Less than a minute read

In a new publication "Managing Catastrophic Climate Risks Under Model Uncertainty Aversion" in the leading academic journal Management Science, three FEEM researchers (Loic Berger, Johannes Emmerling and Massimo Tavoni) shed new light on the role of catastrophes for climate change.

Growing concentrations of greenhouse gases in the atmosphere might lead to catastrophic climatic events, a major reason of concern among climate and policy analysts. The uncertainties surrounding these dramatic consequences are and will remain profound, given the innate unpredictability of the earth climate. Climatologists predictions are thus profoundly uncertain, and often hard to reconcile. This complicates the work of policymakers, which have to negotiate courses of action for the next future.

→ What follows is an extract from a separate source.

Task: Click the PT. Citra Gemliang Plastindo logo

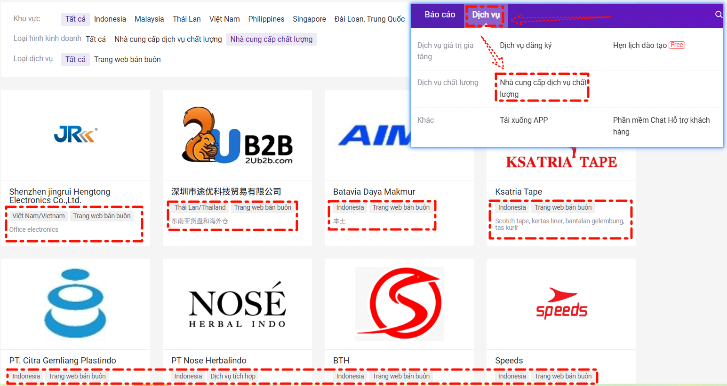Action: coord(75,304)
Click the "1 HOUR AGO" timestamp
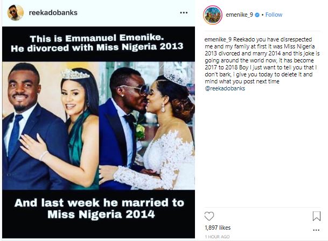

In this paper, the authors apply new tools from decision theory which allow to take into account experts disagreement about climate change catastrophes. The results, confirmed by both mathematical and numerical methods, indicate that the more experts disagree the more we should reduce emissions today. The effect of scientific ambiguity was tested on the case of the collapse of the ocean circulation in the Atlantic, featured in the science-fiction movie The day after tomorrow.

The study is the outcome of a research project funded by the European Commission. It  comes at a time when international climate policy has to begin to operationalize the agreement reached in Paris last December.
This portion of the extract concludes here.